**Exercise aim**.
In the listing below, find the line holding "西京区洛西小型金属類収集日マップ (110, 1603)" and the line holding "東山区燃やすごみ収集日マップ (100, 940)". Write out those two lines and all lines between, exactly, and nothing more.

**Material for this exercise**.
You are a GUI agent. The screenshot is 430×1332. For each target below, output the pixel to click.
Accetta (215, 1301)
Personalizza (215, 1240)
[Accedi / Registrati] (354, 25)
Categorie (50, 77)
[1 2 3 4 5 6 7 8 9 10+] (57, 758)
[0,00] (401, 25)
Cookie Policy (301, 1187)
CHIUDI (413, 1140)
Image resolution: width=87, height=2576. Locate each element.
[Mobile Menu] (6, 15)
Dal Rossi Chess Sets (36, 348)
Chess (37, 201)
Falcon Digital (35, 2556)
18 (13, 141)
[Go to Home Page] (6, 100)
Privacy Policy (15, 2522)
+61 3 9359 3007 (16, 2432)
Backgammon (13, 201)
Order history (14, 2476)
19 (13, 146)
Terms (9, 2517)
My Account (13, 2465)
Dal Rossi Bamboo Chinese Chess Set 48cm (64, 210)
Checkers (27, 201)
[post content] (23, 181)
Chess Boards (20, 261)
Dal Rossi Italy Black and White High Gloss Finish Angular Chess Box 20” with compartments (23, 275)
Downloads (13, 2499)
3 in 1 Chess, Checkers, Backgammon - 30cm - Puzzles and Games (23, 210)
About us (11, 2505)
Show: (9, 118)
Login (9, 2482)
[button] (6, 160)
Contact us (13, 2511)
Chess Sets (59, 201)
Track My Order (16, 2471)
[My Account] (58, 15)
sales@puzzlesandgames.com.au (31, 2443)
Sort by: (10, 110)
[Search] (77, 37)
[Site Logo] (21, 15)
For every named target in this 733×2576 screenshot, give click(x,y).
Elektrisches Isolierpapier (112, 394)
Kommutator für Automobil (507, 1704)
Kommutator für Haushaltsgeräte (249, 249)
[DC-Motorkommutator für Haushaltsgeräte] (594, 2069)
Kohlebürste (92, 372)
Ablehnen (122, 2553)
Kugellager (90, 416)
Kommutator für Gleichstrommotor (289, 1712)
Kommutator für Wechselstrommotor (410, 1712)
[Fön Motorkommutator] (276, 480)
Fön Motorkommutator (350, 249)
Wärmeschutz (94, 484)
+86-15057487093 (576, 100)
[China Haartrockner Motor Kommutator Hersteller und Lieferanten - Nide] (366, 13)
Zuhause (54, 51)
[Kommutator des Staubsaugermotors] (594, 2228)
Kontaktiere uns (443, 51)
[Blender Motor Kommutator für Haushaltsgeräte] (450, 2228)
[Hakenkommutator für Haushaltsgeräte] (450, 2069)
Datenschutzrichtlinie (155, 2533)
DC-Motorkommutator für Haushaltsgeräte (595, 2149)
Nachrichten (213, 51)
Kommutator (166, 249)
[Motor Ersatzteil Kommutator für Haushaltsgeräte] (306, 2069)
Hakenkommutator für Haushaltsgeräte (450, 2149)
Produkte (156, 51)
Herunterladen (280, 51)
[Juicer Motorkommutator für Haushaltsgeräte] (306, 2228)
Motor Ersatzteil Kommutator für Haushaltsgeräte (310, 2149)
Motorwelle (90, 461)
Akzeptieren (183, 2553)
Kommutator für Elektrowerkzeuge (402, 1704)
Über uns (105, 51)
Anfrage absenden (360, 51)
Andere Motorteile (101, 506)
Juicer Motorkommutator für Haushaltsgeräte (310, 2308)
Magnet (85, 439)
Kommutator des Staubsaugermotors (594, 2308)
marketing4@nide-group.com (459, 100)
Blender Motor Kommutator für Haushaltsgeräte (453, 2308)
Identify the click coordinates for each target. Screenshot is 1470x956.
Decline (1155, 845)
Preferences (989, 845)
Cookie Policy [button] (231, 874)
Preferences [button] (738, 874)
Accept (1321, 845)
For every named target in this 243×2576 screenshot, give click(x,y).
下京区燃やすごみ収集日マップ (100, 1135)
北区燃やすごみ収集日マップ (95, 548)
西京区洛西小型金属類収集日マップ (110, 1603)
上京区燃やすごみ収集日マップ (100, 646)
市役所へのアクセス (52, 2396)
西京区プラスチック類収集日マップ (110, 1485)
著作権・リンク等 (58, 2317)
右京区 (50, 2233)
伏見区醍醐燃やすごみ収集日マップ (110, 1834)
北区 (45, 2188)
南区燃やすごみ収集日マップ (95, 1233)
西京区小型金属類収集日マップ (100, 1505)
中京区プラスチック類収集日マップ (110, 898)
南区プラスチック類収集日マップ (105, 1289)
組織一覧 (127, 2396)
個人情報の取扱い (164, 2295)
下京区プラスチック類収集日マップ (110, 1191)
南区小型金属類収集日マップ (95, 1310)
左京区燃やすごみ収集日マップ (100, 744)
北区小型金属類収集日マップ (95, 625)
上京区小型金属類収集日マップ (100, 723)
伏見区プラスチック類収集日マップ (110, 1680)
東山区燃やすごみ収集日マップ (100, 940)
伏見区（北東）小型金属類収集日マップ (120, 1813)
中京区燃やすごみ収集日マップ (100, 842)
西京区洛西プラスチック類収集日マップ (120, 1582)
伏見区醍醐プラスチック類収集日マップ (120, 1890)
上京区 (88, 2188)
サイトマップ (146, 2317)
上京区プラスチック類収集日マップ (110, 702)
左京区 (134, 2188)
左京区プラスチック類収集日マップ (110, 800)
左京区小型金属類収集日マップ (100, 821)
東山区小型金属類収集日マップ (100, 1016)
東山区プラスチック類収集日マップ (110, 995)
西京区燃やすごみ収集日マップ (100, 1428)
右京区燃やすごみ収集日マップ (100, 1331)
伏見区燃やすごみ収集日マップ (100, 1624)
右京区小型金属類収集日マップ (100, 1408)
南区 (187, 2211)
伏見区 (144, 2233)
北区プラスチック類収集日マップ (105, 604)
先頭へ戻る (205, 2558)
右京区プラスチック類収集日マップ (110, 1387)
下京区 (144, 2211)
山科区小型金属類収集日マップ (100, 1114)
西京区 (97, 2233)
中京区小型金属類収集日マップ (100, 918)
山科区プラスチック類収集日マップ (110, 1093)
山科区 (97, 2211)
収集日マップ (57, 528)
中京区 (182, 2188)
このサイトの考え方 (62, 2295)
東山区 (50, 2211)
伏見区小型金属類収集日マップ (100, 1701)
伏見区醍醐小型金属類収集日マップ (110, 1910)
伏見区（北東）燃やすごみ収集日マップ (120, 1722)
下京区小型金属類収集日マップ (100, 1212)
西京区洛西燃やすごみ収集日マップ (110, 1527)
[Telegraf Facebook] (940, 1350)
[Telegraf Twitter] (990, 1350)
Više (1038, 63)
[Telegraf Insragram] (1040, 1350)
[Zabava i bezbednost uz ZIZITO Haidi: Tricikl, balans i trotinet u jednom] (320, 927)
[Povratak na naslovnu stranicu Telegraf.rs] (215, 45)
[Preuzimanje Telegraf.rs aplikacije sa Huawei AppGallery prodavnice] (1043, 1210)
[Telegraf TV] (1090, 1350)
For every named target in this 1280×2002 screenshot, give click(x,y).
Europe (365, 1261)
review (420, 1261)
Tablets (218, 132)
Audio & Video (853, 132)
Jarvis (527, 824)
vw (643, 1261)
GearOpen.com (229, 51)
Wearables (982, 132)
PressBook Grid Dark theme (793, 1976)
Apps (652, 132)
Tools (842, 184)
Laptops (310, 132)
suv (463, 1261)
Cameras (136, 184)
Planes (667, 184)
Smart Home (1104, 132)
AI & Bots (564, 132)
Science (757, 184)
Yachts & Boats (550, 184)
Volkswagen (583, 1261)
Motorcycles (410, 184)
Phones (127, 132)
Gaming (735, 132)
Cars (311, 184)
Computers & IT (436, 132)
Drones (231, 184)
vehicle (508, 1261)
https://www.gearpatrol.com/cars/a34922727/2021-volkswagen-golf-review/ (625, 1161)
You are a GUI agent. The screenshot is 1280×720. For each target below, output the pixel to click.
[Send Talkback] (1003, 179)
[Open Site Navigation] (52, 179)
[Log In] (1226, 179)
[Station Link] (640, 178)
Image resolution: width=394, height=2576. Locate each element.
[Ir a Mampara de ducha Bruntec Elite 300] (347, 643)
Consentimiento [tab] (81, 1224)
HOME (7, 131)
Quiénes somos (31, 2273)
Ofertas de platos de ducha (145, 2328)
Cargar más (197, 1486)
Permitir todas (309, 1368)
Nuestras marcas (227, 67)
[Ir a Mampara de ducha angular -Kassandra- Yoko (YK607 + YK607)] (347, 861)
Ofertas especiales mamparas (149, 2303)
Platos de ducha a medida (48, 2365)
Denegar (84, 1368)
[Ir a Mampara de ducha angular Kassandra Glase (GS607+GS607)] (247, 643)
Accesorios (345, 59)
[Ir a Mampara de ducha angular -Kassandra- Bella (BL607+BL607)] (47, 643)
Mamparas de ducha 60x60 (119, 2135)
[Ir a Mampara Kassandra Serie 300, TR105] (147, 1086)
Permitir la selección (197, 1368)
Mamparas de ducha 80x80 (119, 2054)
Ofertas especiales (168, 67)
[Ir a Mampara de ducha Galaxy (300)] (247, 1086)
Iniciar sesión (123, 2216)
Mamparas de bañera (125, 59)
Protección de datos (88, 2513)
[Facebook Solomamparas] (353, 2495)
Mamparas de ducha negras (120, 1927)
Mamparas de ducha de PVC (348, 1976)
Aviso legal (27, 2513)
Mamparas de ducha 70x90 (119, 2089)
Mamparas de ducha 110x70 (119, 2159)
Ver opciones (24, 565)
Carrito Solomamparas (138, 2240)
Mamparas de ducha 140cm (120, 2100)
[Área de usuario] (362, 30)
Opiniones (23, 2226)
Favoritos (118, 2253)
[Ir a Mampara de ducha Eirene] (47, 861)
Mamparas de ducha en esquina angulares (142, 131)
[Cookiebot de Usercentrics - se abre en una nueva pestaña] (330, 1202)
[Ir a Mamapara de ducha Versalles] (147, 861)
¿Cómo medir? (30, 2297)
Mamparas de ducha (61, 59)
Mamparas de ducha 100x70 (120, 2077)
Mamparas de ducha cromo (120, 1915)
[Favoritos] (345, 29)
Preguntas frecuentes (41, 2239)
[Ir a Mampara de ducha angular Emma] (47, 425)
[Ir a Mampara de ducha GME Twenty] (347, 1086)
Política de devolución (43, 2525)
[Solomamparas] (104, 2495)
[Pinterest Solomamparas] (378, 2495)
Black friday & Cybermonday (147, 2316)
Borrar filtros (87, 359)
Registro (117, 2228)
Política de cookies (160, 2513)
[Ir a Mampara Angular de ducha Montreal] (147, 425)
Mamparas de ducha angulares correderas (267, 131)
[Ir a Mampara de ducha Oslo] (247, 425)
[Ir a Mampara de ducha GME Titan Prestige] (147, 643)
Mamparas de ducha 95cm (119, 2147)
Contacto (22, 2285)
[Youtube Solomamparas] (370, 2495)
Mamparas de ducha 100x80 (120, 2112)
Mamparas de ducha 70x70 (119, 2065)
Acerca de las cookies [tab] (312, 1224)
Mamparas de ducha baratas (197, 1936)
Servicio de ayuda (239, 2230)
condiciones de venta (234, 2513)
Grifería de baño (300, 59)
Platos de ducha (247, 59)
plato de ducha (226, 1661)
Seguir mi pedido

**Output of the task**.
西京区洛西小型金属類収集日マップ (110, 1603)
上京区燃やすごみ収集日マップ (100, 646)
市役所へのアクセス (52, 2396)
西京区プラスチック類収集日マップ (110, 1485)
著作権・リンク等 (58, 2317)
右京区 (50, 2233)
伏見区醍醐燃やすごみ収集日マップ (110, 1834)
北区 (45, 2188)
南区燃やすごみ収集日マップ (95, 1233)
西京区小型金属類収集日マップ (100, 1505)
中京区プラスチック類収集日マップ (110, 898)
南区プラスチック類収集日マップ (105, 1289)
組織一覧 (127, 2396)
個人情報の取扱い (164, 2295)
下京区プラスチック類収集日マップ (110, 1191)
南区小型金属類収集日マップ (95, 1310)
左京区燃やすごみ収集日マップ (100, 744)
北区小型金属類収集日マップ (95, 625)
上京区小型金属類収集日マップ (100, 723)
伏見区プラスチック類収集日マップ (110, 1680)
東山区燃やすごみ収集日マップ (100, 940)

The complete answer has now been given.